Losing my therapist of four and a half years was a significant adjustment, especially amid personal and professional changes. As someone navigating life with multiple marginalized identities, therapy has been a vital space for processing and growth. But now, as a disabled person on a fixed income, finding accessible and affordable mental health care feels impossible.
Mental health care is expensive, with sessions often costing $100 to $200. For those on fixed incomes, this means making tough choices between essential expenses and well-being. While insurance may cover some costs, my experiences with limited, pre-selected therapists have left me feeling powerless in choosing the care that best suits my needs. Being unable to choose your therapist, especially when navigating the complexities of race, disability, and gender identity, can make accessing mental health support even more challenging.

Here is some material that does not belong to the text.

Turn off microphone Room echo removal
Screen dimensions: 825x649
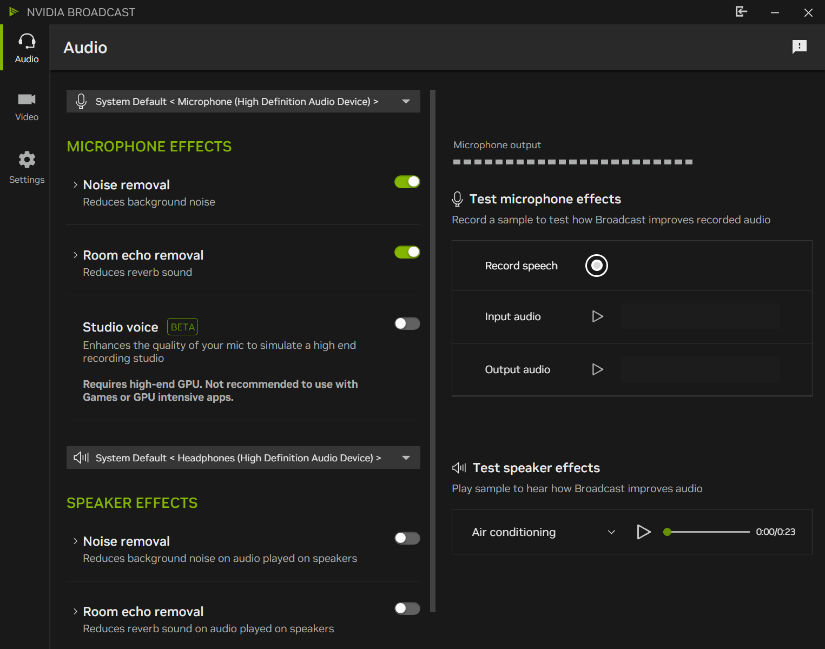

Recently, I tried to schedule therapy with four different providers, explaining that I’d need to pay upfront monthly due to my financial situation. Despite my willingness to prioritize my well-being, I was turned away—another reminder of how financial inaccessibility creates barriers to care.
This raises an important question: What does true inclusivity in mental health care look like? As a Master of Social Work (MSW) student, I’m learning that ethical practice includes understanding clients’ financial realities. When therapy is financially inaccessible, especially for marginalized communities, we need to rethink what accessibility and inclusion truly mean in the mental health field.
Mental health care should not be a luxury. We need systems that work for everyone, offering sliding scales and flexible payment plans that allow those most in need to access care. As I continue my journey to becoming a therapist, I’m committed to being part of the change. Mental health care must be a right, not a privilege.